Technological advancements are most visible in areas of high interest, naturally, with sports of all shapes and sizes capturing our attention for increasingly large amounts of time. With that, let’s take a look at how innovations, be they technical or digital, are changing things.
The most obvious improvement to sport that modern technological advancements have made is actually how we experience it as a spectator.
Pretty much every sport around can be streamed online now, with social media on the day of a big football game, for example, dominated by trending tags, tweets, Vines, status updates and infinite messaging.
Technology in audience
Now fans can gamble on outcomes with an app, critique managers and players ‘directly’ by commenting on their social media accounts and even receive relentless alerts to tell them what’s happening to their favourite team this very second.
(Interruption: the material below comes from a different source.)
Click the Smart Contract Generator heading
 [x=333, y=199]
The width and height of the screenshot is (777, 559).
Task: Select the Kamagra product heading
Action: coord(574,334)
TV coverage, too, has evolved dramatically in recent years. From as far back as the ‘run it on there, lads’ running joke on RTE’s football coverage in the 1990s, to a bizarre, Football Manager façade on Sky Sports news today, pundits have upgraded their pads for iPads and anecdotes for live stats.
Technology in sport
On the field, court or wherever, there have also been stark changes. Hawk-Eye has vastly improved cricket and tennis decision making, the TMO adds some drama, and accuracy, to rugby, and timing devices have made measuring races accurate to almost infinitesimal levels.
Managing players’ health is improving all the time, with the greatest example of this the moment you get an injury similar to that of a sports star you envy. How come they can come back in six weeks, while you’re out for six months?
That’s before we even get to look at the engineering behind racquets, footwear and swimsuits, which, between them, have helped dramatically improve standards and drastically reduce world record times in sports.